**Problem to solve:**
Copy the stretch of data from the line containing "Image resolution: width=1456" through the line containing "1456). (x=491, y=323)", keeping every character unchanged.

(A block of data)
:::::

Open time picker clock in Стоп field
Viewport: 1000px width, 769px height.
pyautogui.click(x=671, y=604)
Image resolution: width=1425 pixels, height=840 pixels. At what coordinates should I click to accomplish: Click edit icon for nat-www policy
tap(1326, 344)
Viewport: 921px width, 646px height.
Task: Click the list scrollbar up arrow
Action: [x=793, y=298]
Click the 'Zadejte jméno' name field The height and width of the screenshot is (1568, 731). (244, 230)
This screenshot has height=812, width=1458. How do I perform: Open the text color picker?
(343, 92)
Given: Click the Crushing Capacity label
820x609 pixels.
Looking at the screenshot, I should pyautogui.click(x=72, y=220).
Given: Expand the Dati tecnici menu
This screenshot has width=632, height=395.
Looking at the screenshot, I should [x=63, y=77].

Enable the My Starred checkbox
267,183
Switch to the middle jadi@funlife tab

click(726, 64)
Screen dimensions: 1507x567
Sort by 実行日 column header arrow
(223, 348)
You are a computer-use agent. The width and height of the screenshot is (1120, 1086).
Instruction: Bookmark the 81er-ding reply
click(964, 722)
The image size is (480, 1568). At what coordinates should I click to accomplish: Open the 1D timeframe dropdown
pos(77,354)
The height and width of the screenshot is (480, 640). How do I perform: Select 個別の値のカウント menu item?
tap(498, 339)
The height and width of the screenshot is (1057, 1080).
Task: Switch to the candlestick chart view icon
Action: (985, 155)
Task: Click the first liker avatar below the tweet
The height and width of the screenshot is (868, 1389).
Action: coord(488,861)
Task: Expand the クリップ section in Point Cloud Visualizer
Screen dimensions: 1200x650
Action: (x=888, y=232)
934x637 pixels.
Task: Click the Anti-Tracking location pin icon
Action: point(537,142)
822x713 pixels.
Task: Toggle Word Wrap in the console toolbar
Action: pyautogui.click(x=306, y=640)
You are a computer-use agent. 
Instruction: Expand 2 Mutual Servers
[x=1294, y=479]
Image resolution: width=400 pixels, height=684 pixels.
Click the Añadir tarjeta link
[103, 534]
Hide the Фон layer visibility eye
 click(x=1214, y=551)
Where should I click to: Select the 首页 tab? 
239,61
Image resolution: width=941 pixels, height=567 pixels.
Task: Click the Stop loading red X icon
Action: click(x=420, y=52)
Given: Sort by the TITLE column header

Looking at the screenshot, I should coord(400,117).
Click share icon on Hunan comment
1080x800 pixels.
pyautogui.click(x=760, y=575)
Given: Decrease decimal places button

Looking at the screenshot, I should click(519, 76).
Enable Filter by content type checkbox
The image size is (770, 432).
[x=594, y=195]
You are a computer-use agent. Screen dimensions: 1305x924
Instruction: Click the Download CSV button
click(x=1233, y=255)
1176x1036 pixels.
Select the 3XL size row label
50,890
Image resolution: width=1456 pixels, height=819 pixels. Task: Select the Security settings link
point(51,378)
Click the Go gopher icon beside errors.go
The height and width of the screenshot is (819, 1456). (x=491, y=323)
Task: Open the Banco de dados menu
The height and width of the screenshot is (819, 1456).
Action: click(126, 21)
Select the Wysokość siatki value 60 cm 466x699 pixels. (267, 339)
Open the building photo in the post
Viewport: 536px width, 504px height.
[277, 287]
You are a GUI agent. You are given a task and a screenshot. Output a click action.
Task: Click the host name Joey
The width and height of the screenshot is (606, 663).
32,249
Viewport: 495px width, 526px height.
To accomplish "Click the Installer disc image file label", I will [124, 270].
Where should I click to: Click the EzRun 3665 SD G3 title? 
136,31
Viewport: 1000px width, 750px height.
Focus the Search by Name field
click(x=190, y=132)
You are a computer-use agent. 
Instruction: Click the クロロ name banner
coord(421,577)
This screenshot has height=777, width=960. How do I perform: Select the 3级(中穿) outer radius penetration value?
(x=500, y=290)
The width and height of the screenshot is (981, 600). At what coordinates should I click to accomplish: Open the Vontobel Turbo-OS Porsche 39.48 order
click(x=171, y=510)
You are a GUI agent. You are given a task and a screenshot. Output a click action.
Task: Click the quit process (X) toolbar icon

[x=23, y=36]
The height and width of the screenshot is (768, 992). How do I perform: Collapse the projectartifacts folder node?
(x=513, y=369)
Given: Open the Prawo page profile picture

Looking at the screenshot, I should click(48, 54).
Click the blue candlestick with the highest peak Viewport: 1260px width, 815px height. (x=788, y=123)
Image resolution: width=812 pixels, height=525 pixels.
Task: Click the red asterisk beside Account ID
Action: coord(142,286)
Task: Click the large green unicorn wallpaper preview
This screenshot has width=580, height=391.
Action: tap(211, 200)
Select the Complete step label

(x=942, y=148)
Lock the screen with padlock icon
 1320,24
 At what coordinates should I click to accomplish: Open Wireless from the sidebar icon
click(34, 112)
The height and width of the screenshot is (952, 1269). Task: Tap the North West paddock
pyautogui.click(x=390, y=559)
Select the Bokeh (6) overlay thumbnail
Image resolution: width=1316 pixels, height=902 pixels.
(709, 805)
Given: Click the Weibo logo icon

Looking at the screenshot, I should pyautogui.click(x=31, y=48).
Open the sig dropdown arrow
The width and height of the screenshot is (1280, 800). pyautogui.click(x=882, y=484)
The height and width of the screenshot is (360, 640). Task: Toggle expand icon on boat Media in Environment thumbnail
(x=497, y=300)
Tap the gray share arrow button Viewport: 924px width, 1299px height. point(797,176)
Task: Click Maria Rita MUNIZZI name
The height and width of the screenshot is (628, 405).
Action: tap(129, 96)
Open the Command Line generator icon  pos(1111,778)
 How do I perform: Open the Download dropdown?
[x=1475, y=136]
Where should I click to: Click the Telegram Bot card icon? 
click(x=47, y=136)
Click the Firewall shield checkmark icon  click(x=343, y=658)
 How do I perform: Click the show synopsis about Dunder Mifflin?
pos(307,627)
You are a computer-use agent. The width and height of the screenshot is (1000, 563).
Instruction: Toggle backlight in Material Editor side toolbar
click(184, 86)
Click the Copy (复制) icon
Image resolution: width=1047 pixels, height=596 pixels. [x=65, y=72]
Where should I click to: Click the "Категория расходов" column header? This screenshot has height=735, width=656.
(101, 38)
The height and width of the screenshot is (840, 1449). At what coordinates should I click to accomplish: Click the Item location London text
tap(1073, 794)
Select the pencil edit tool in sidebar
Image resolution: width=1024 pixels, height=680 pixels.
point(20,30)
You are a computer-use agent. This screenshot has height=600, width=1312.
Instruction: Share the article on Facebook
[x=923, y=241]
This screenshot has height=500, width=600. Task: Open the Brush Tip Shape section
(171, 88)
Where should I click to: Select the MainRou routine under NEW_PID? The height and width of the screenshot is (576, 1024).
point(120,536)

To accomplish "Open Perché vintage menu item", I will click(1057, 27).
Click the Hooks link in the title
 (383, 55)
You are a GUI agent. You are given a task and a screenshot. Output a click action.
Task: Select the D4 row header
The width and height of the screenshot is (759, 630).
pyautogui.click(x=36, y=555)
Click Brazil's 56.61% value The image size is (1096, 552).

:::::

**Output for this exercise:**
Image resolution: width=1456 pixels, height=819 pixels. Task: Select the Security settings link
point(51,378)
Click the Go gopher icon beside errors.go
The height and width of the screenshot is (819, 1456). (x=491, y=323)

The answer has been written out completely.